[Excerpted data]

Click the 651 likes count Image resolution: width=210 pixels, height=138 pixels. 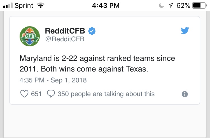point(36,94)
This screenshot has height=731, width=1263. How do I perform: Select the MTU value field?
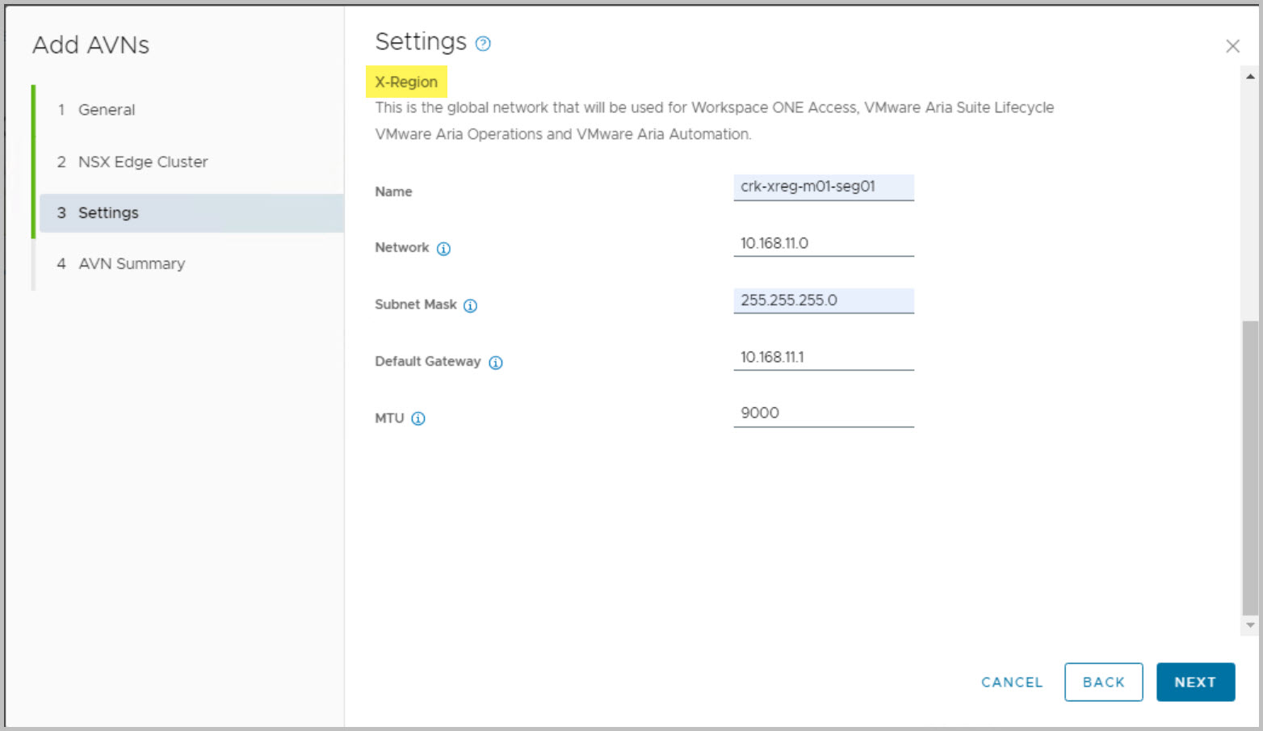823,413
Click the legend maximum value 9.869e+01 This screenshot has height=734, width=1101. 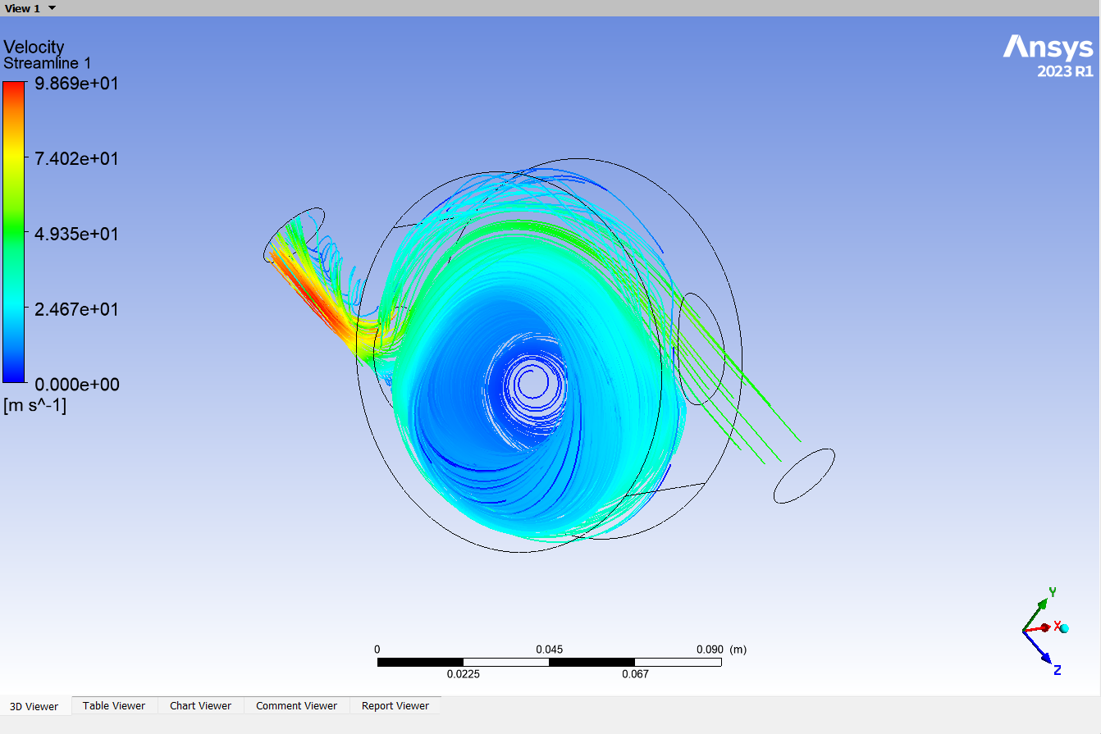pos(76,83)
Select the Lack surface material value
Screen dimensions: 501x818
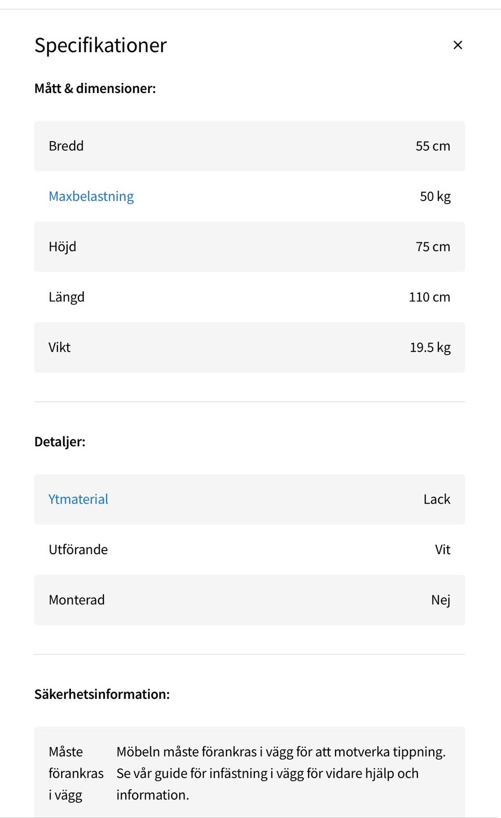pos(436,499)
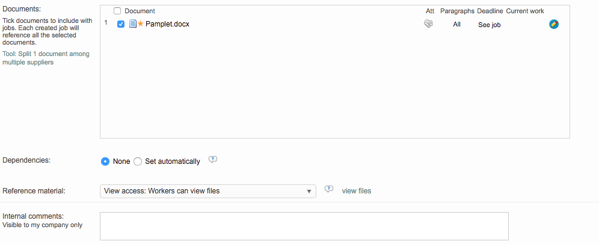Open the Reference material help bubble icon

328,189
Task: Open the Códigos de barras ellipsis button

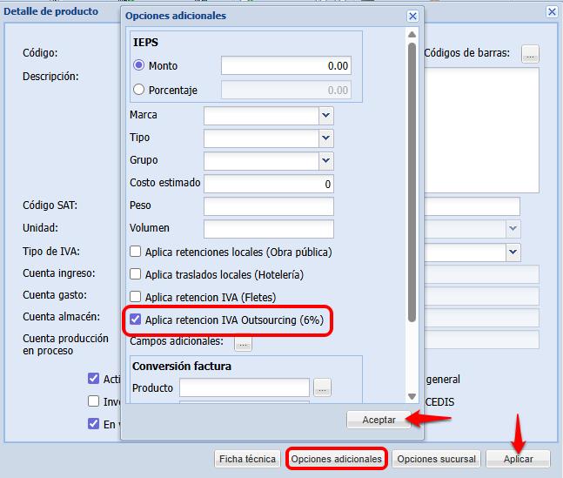Action: pos(530,54)
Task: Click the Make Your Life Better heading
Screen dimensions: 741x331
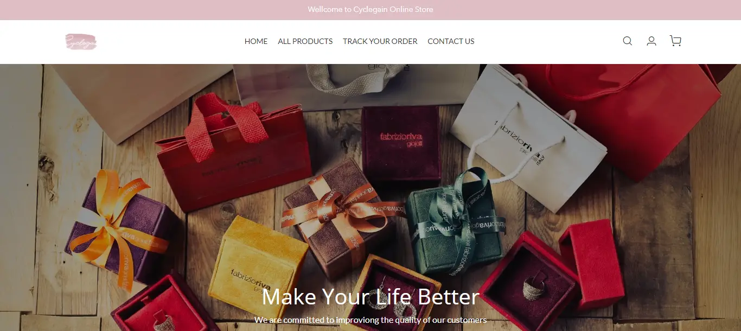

[/Excerpted data]

● **Task**
Beginning with the line that contains "Select the Lack surface material value" and ending with the last line of the data, restate each line word for word. Exclude the pictures.

● **Response below**
Select the Lack surface material value
Screen dimensions: 501x818
pos(436,499)
Open the Reference material help bubble icon

328,189
Task: Open the Códigos de barras ellipsis button

Action: pos(530,54)
Task: Click the Make Your Life Better heading
Screen dimensions: 741x331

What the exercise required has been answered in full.